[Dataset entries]
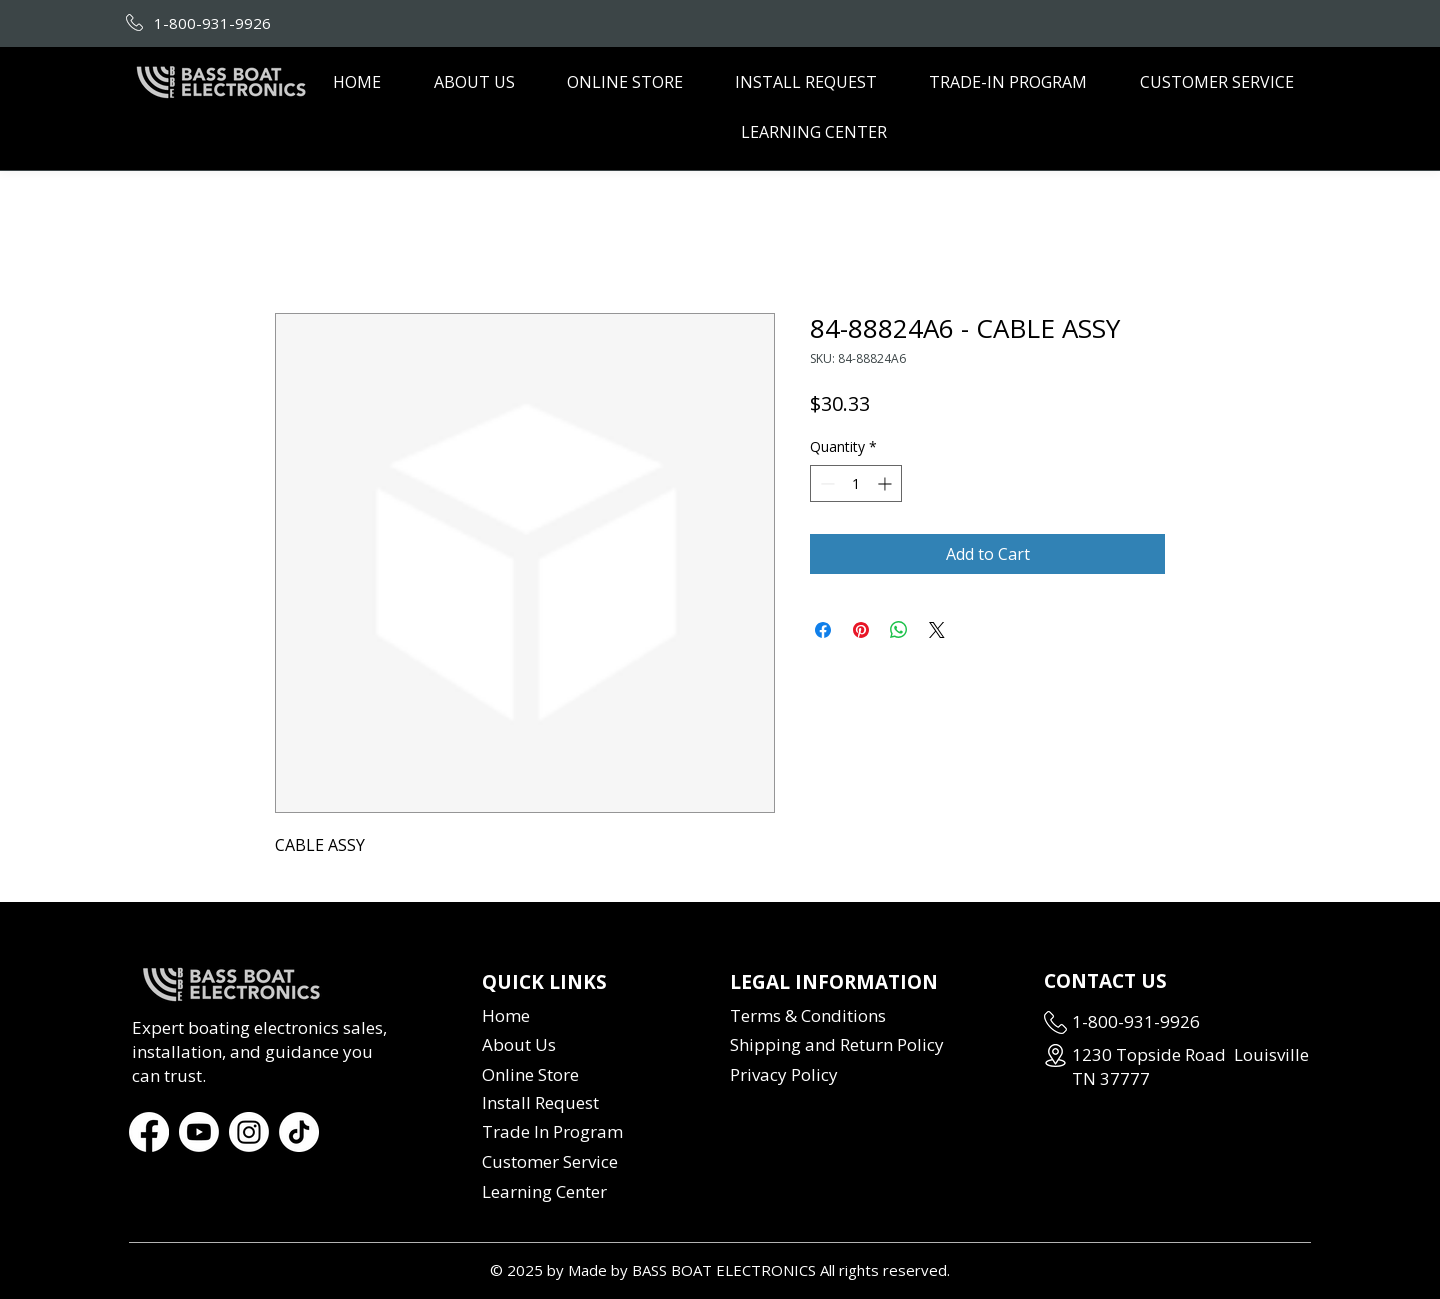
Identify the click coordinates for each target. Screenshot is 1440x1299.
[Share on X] (937, 630)
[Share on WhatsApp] (899, 630)
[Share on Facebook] (823, 630)
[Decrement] (825, 483)
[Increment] (886, 483)
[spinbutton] (856, 483)
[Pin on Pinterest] (861, 630)
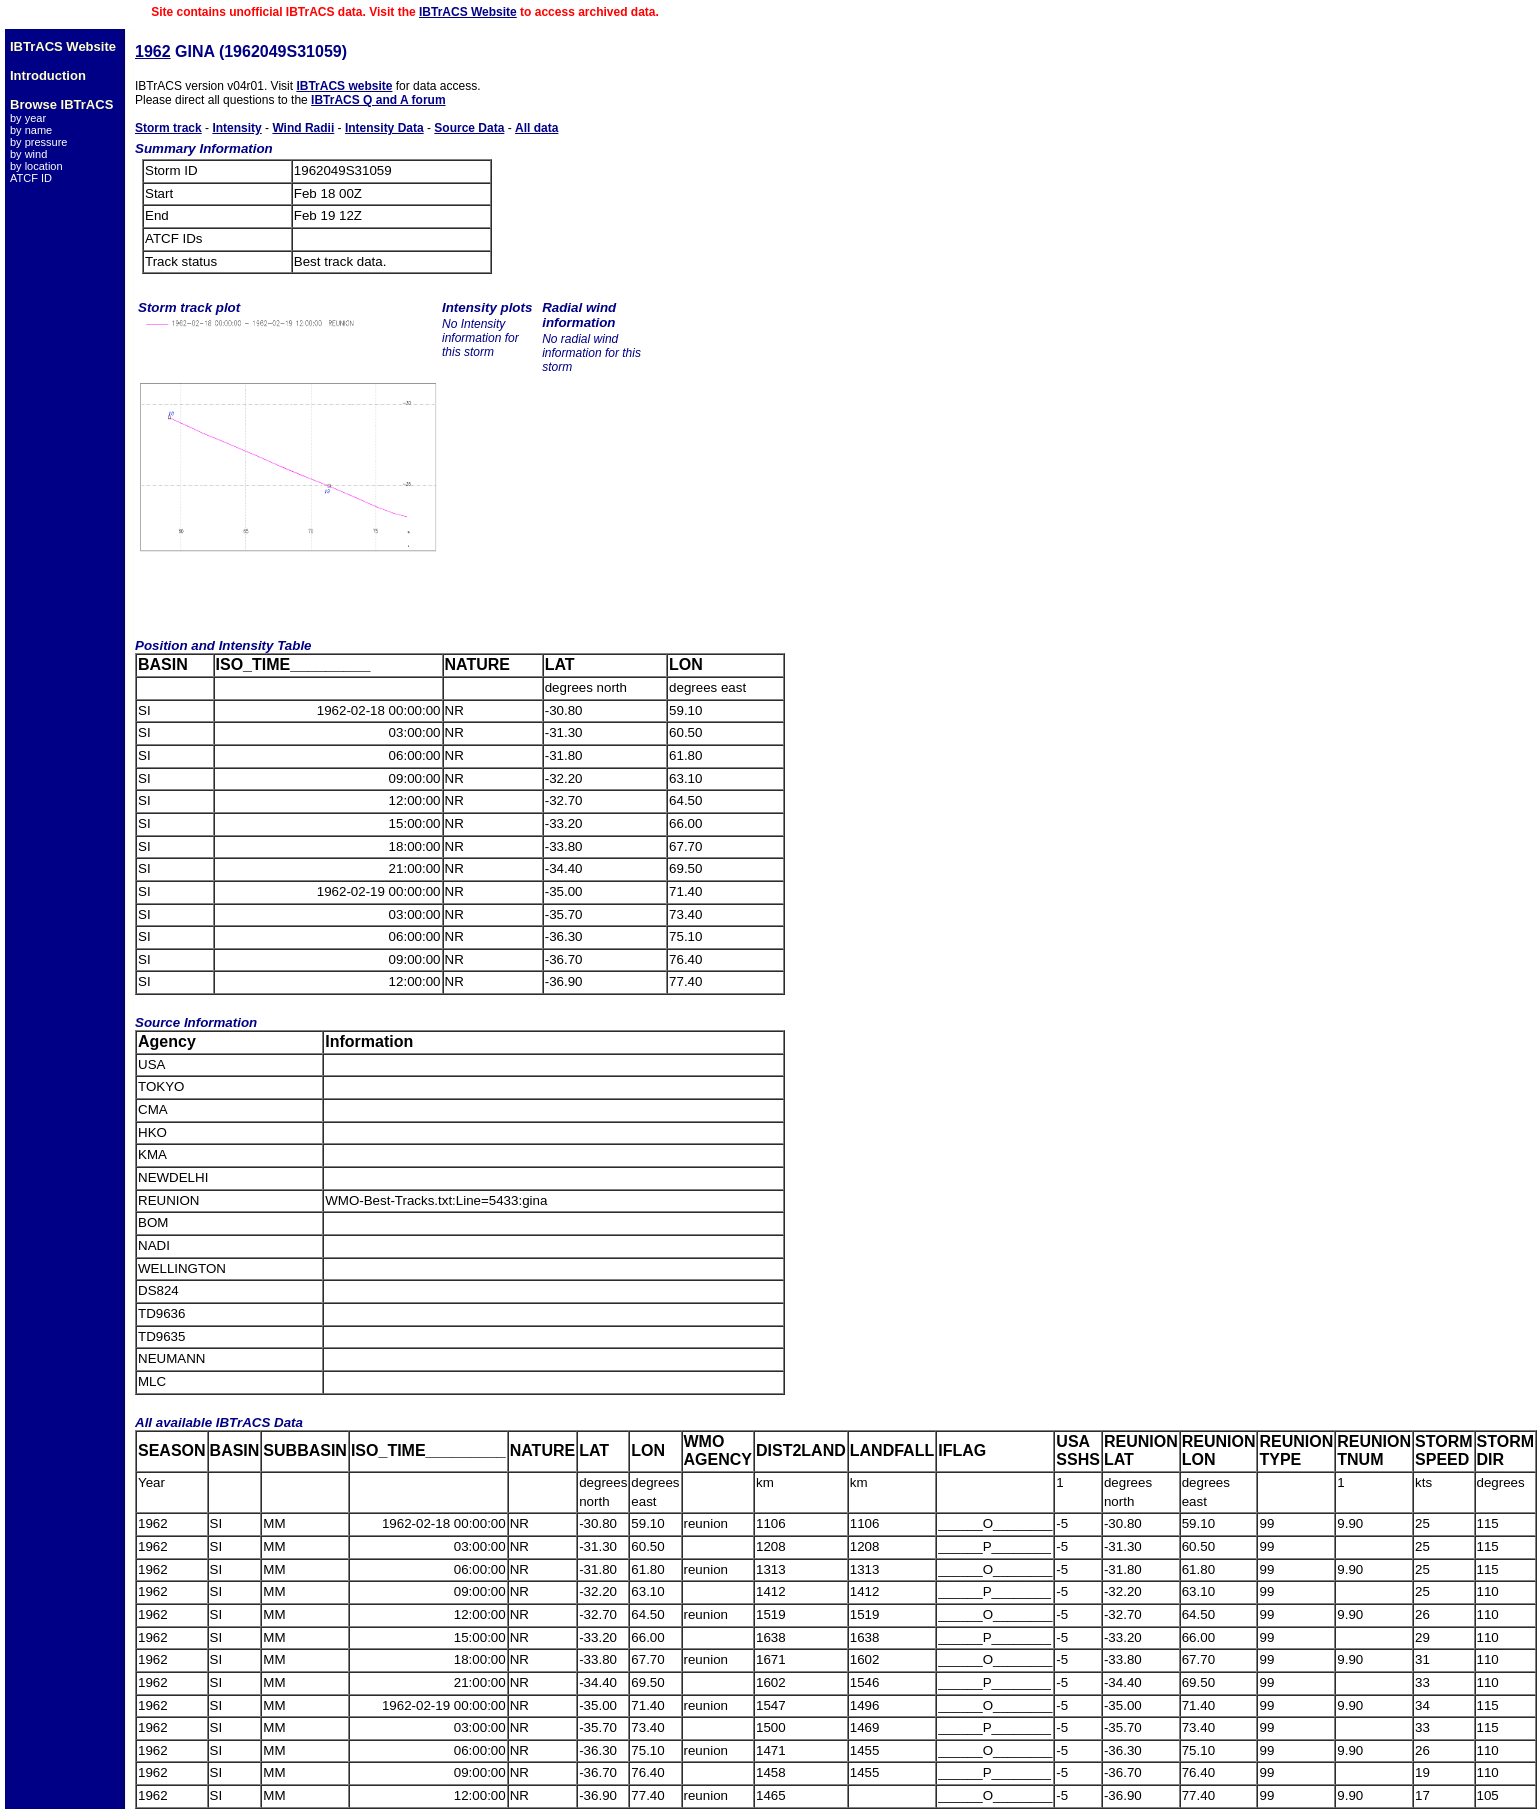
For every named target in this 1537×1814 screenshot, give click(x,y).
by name (31, 130)
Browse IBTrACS (61, 104)
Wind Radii (303, 128)
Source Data (469, 128)
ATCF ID (31, 178)
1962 (153, 51)
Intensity (236, 128)
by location (36, 166)
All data (536, 128)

Directions:
Copy out every line of the records above without changing anything, and omit the pictures.

Task output:
Identify the click coordinates for each target. Screenshot is 1440x1299.
[Share on X] (937, 630)
[Share on WhatsApp] (899, 630)
[Share on Facebook] (823, 630)
[Decrement] (825, 483)
[Increment] (886, 483)
[spinbutton] (856, 483)
[Pin on Pinterest] (861, 630)
For every named target in this 1537×1814 screenshot, give click(x,y).
by name (31, 130)
Browse IBTrACS (61, 104)
Wind Radii (303, 128)
Source Data (469, 128)
ATCF ID (31, 178)
1962 (153, 51)
Intensity (236, 128)
by location (36, 166)
All data (536, 128)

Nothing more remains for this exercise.